» **Data for this task**
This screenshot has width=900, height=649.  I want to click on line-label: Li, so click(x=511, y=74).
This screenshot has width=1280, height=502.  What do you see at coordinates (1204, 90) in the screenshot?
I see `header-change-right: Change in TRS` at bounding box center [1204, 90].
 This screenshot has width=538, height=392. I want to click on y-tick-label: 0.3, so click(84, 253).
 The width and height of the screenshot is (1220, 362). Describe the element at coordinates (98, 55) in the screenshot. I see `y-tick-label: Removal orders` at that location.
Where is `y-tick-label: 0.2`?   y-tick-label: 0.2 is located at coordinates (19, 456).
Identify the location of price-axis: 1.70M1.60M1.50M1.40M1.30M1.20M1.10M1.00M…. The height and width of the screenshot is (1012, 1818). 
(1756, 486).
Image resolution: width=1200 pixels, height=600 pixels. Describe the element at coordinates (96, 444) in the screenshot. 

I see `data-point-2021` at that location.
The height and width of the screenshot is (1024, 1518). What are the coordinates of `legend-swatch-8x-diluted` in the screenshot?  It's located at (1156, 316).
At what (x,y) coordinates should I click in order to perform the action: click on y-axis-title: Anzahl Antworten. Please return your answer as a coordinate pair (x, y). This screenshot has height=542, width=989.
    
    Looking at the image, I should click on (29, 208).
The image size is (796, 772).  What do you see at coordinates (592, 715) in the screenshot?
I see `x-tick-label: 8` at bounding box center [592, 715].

» **Directions for this task**
Copy the entire listing above word for word, keeping every line as it stands.

» **Response box**
This screenshot has width=900, height=649.  I want to click on line-label: Li, so click(x=511, y=74).
This screenshot has width=1280, height=502.  What do you see at coordinates (1204, 90) in the screenshot?
I see `header-change-right: Change in TRS` at bounding box center [1204, 90].
 This screenshot has width=538, height=392. I want to click on y-tick-label: 0.3, so click(84, 253).
 The width and height of the screenshot is (1220, 362). Describe the element at coordinates (98, 55) in the screenshot. I see `y-tick-label: Removal orders` at that location.
Where is `y-tick-label: 0.2`?   y-tick-label: 0.2 is located at coordinates (19, 456).
Identify the location of price-axis: 1.70M1.60M1.50M1.40M1.30M1.20M1.10M1.00M…. The height and width of the screenshot is (1012, 1818). 
(1756, 486).
Image resolution: width=1200 pixels, height=600 pixels. Describe the element at coordinates (96, 444) in the screenshot. 

I see `data-point-2021` at that location.
The height and width of the screenshot is (1024, 1518). What are the coordinates of `legend-swatch-8x-diluted` in the screenshot?  It's located at (1156, 316).
At what (x,y) coordinates should I click in order to perform the action: click on y-axis-title: Anzahl Antworten. Please return your answer as a coordinate pair (x, y). This screenshot has height=542, width=989.
    
    Looking at the image, I should click on (29, 208).
The image size is (796, 772).  What do you see at coordinates (592, 715) in the screenshot?
I see `x-tick-label: 8` at bounding box center [592, 715].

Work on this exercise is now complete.